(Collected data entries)
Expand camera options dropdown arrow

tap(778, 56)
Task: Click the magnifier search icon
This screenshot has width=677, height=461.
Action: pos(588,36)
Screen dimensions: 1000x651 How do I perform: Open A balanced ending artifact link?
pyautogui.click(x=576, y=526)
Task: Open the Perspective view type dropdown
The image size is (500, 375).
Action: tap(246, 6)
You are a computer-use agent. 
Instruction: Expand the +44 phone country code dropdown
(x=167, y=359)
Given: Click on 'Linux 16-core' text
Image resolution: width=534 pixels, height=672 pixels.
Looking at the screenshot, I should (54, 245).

--

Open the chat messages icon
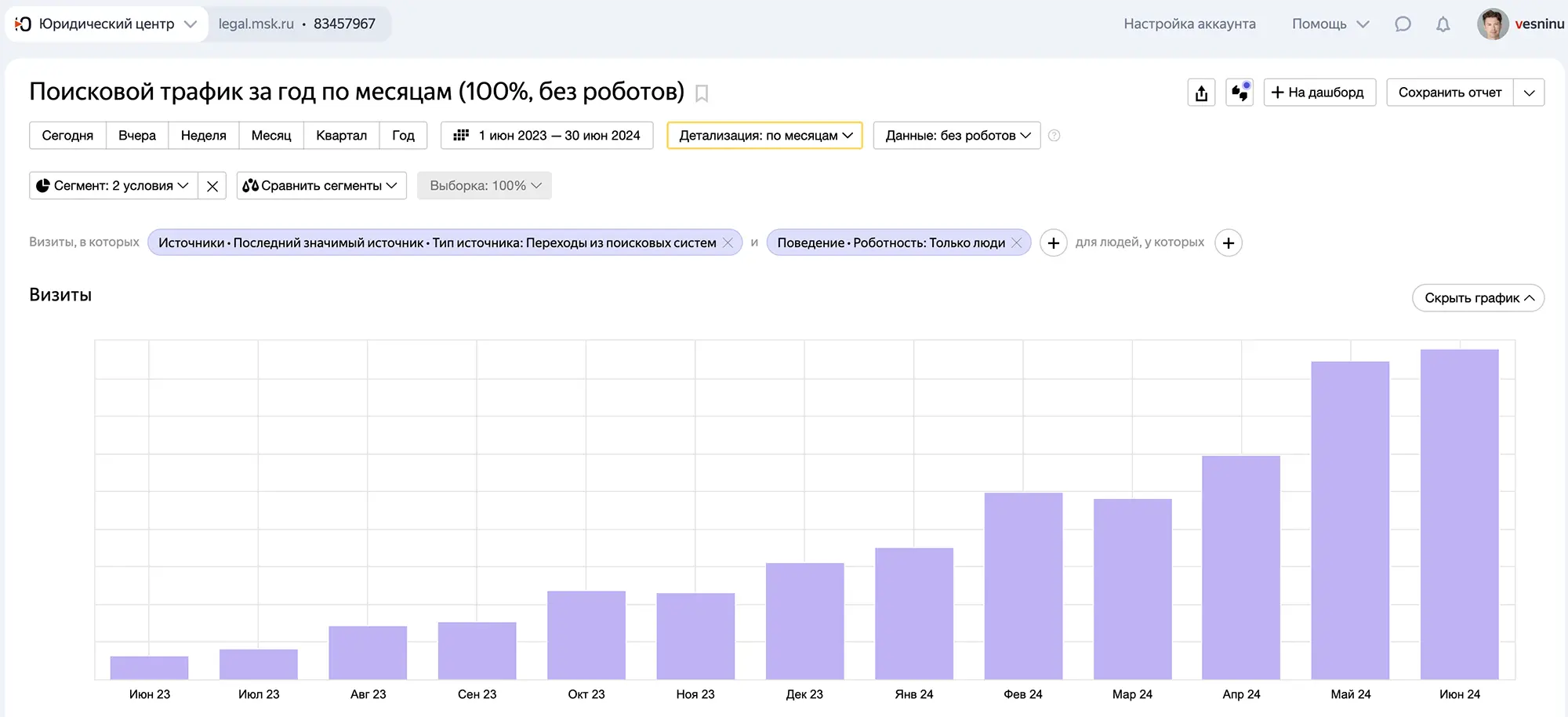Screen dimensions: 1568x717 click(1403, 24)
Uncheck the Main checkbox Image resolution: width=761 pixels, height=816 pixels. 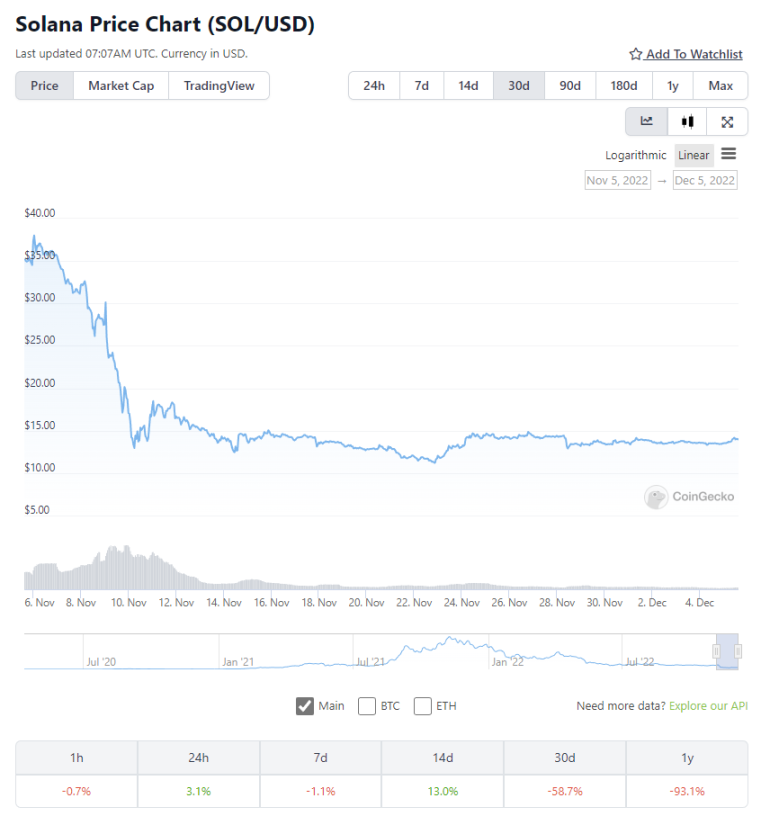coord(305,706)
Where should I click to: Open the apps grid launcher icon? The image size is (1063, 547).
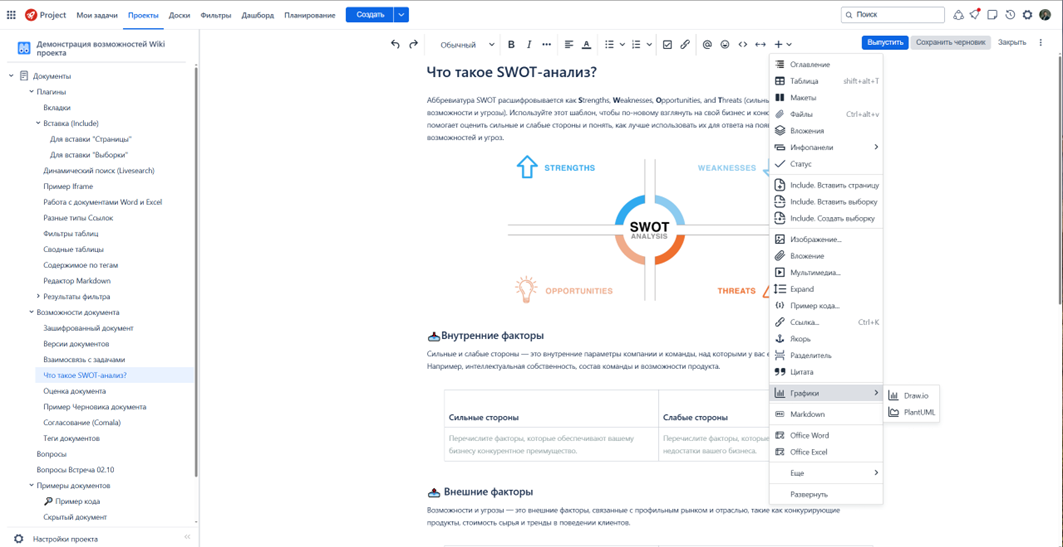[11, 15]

**Exercise description**
Those lines of the records that contain the string "Task" should be identified and copied.

**Response to the exercise**
Task: Click the magnifier search icon
Task: Open the Perspective view type dropdown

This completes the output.